> _Reading passage_:
Relying upon national research conducted over the past several years, Barna profiles a group of more than 20 million adults throughout the nation labeled 'revolutionaries'. He noted that although measures of traditional church participation in activities such as worship attendance, Sunday school, prayer, and Bible reading have remained relatively unchanged during the past twenty years, the Revolutionary faith movement is growing rapidly.
"These are people who are less interested in attending church than in being the church," he explained. "We found that there is a significant distinction in the minds of many people between the local church - with a small 'c' - and the universal Church - with a capital 'C'. Revolutionaries tend to be more focused on being the Church, capital C, whether they participate in a congregational church or not."
"A common misconception about revolutionaries," he continued, "is that they are disengaging from God when they leave a local church. We found that while some people leave the local church and fall away from God altogether, there is a much larger segment of Americans who are currently leaving churches precisely because they want more of God in their life but cannot get what they need from a local church. They have decided to get serious about their faith by piecing together a more robust faith experience. Instead of going to church, they have chosen to be the Church, in a way
that harkens back to the Church detailed in the Book of Acts."
BIG CHANGES IN THE MAKING
One of the most eye-opening portions of the research contained in the book describes what the faith community may look like twenty years from now. Using survey data and other cultural indicators he has been measuring for more than two decades, Barna estimates that the local church is presently the primary form of faith experience and expression for about two-thirds of the nation's adults. He projects that by 2025 the local church will lose roughly half of its current 'market share' and that alternative forms of faith experience and expression will pick up the slack. Importantly,
Barna's studies do not suggest that most people will drop out of a local church to simply ignore spirituality or be freed up from the demands of church life. Although there will be millions of people who abandon the entire faith community for the usual reasons - hurtful experiences in churches, lack of interest in spiritual matters, prioritizing other dimensions of their life - a growing percentage of church dropouts will be those who leave a local church in order to intentionally increase their focus on faith and to relate to God through different means.
That growth is fueling alternative forms of organized spirituality, as well as individualized faith experience and expression. Examples of these new approaches include involvement in a house church, participation in
marketplace ministries, use of the Internet to satisfy various
faith-related needs or interests, and the development of unique and intense connections with other people who are deeply committed to their pursuit of God.

> _Short task 1_: In the passage on Barna's research into "revolutionaries," by what year does he expect the local church to lose about half of its current market share?
> _Short task 2_: Continue the passage on Barna's research into "revolutionaries" from the end of its last sentence.
The lines that come after this text are not needed for anything here.

> _Provided data_:

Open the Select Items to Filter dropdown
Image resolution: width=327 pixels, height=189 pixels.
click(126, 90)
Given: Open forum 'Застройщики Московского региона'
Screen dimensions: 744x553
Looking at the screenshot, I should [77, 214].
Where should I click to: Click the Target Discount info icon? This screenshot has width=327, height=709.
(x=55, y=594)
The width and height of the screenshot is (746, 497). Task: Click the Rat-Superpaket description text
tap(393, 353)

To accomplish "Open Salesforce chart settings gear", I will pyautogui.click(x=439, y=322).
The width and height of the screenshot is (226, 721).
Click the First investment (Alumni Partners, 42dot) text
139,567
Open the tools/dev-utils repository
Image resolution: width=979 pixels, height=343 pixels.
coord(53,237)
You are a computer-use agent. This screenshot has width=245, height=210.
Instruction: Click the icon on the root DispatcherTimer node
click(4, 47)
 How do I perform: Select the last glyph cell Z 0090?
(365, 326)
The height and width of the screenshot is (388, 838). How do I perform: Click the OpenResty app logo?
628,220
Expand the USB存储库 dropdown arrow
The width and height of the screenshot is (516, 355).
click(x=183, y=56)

> _Task output 1_: By 2025.

> _Task output 2_:
SEVEN PASSIONS OF THE REVOLUTIONARY
In the effort to increase their obedience and faithfulness to God, Barna discovered that Revolutionaries are characterized by what he identified as a set of spiritual passions - seven specific emphases that drive their quest for God and a biblical lifestyle. Although these are areas ofspiritual development that most local churches address, millions of adults who are the most serious about their faith in God were the ones least likely to be satisfied by what their local church was delivering in terms of resources, opportunities, evaluation and developmental possibilities. The consequence is that millions of committed born again Christians are choosing to advance their relationship with God by finding avenues of growth and service apart from a local church.
Asked if this meant that the Revolution he describes is simply a negative reaction to the local church, he suggested that most Revolutionaries go through predictable phases in their spiritual journey in which they initially become dissatisfied with their local church experience, then attempt to change things so their faith walk can be more fruitful. The result is that they undergo heightened frustration over the inability to introduce positive change, which leads them to drop out of the local church
altogether, often in anger. But because this entire adventure was
instigated by their love for God and their desire to honor Him more fully, they finally transcend their frustration and anger by creating a series of connections that allow them to stay close to God and other believers without involvement in a local church.
One of the hallmarks of the Revolution of faith is how different it is for each person. "It would be wrong to assume that all Revolutionaries have completely turned their back on the local church," the researcher stated. "Millions of Revolutionaries are active in a local church, although most of them supplement that relationship with participation in a variety of faith-related efforts that have nothing to do with their local church. The
defining attribute of a Revolutionary is not whether they attend church, but whether they place God first in their lives and are willing to do whatever it takes to facilitate a deeper and growing relationship with Him and other believers. Our studies persuasively indicate that the vast majority of American churches are populated by people who are lukewarm spiritually. Emerging from those churches are people dedicated to becoming Christ-like through the guidance of a congregational form of the church,
but who will leave that faith center if it does not further such a
commitment to God. They then find or create alternatives that allow that commitment to flourish."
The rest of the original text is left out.